The diameter of the wheel of a bus is 140 cm. How many revolutions per minute must the wheel make in order to move at a speed of 66 km / hr.

Answer 1

Hint:
Here we have to calculate the revolutions made by the bus. For that, we will first find the distance covered by the wheel in one minute as the speed of the bus is given. Then we will find the circumference of the wheel as the diameter of the wheel is given in the question. Then we will calculate the cover by the wheel in one revolution, which will equal to the circumference of the wheel. Then we will divide the distance covered by the wheel in one minute by the distance covered by the wheel in one revolution, which will give the required number of revolutions.

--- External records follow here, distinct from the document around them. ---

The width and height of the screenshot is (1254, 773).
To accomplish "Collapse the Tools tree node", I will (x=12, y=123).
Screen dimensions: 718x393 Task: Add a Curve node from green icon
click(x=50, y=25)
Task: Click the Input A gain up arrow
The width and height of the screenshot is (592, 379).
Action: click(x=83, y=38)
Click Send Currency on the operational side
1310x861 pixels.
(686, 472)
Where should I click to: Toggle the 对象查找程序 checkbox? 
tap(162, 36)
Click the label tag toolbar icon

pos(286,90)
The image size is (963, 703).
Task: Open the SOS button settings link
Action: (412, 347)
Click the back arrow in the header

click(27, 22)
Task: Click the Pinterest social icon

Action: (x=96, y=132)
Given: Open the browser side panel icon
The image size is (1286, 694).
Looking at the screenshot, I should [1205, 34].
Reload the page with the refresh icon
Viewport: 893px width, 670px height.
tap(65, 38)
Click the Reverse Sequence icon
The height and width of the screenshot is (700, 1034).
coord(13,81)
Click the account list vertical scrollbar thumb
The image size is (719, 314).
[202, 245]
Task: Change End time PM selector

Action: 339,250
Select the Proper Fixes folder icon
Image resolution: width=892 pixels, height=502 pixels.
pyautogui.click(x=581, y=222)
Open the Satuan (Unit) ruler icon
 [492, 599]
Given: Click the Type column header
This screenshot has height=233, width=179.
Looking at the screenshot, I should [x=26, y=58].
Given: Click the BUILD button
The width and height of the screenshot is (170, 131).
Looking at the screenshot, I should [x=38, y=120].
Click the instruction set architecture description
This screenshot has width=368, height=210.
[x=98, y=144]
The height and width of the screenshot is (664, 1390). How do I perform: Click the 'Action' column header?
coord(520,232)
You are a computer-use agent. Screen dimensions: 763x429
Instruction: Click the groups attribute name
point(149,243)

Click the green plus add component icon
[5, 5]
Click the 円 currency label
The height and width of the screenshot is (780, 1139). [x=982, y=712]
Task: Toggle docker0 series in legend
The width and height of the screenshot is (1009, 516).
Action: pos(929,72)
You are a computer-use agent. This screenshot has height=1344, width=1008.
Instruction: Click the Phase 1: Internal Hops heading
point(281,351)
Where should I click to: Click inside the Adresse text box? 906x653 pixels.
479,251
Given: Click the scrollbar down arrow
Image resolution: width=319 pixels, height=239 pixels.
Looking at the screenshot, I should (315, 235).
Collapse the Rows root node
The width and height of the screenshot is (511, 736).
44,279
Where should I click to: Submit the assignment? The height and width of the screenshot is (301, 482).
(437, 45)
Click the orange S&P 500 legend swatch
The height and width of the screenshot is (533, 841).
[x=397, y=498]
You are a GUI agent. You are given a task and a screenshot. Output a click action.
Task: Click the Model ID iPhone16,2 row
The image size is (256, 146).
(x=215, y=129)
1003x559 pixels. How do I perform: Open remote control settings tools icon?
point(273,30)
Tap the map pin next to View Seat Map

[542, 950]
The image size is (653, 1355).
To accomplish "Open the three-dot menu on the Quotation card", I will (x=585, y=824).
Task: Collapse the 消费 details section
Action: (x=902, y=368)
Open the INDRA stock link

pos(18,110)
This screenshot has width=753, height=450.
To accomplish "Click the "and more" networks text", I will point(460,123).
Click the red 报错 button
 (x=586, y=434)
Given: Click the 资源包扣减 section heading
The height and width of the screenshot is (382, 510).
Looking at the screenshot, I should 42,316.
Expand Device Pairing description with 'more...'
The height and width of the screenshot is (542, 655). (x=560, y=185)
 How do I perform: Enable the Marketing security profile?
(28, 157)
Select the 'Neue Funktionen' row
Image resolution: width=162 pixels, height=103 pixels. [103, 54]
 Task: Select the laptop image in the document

Complete step by step solution:
It is given that:-
Speed of the bus $=66km/hr$
Here it means that the distance covered by the wheel in one hour is 66km.
Now, will calculate the total distance covered by the wheel in one minute (in cm)
Therefore, Total distance covered in 1 min by the wheel $=\dfrac{66\times 1000\times 100}{60}$ { $1km=100000cm$}
On further simplification, we get
Total distance covered in 1 min by the wheel $=110000cm$
Now, we will calculate the circumference of the wheel of diameter 140 cm.
$\text{radius}=\dfrac{\text{diameter}}{2}$
Therefore, Radius (r) $=\dfrac{140cm}{2}=70cm$
We know, Circumference of a circle$=2\pi r$ ; where r is the radius.
Thus, Circumference of the wheel $=2\times \pi \times 70$
Putting value of pi and simplifying it further, we get
Circumference of the wheel $=2\times \dfrac{22}{7}\times 70=440cm$
So the distance covered by the wheel in one revolution will be the same as the circumference of the wheel.
Therefore, Total distance covered in one revolution $=440cm$
Number of revolution per minute $=\dfrac{\text{distance covered by wheel in 1minute}}{\text{distance covered by wheel in one revolution}}$

Putting values of the distance covered by the wheel in one minute and the distance covered by the wheel in one revolution, we get

Number of revolution per minute $=\dfrac{110000}{440}=250$
Hence, the required number of revolutions is 250.

Note:
Here, the number of revolutions made by the wheel per minute means the number of turns made by the wheel in one minute. The total distance covered by the wheel in n number of revolutions will be equal to the n times the circumference of the wheel as the distance covered in one revolution is equal to the value of the circumference of the wheel.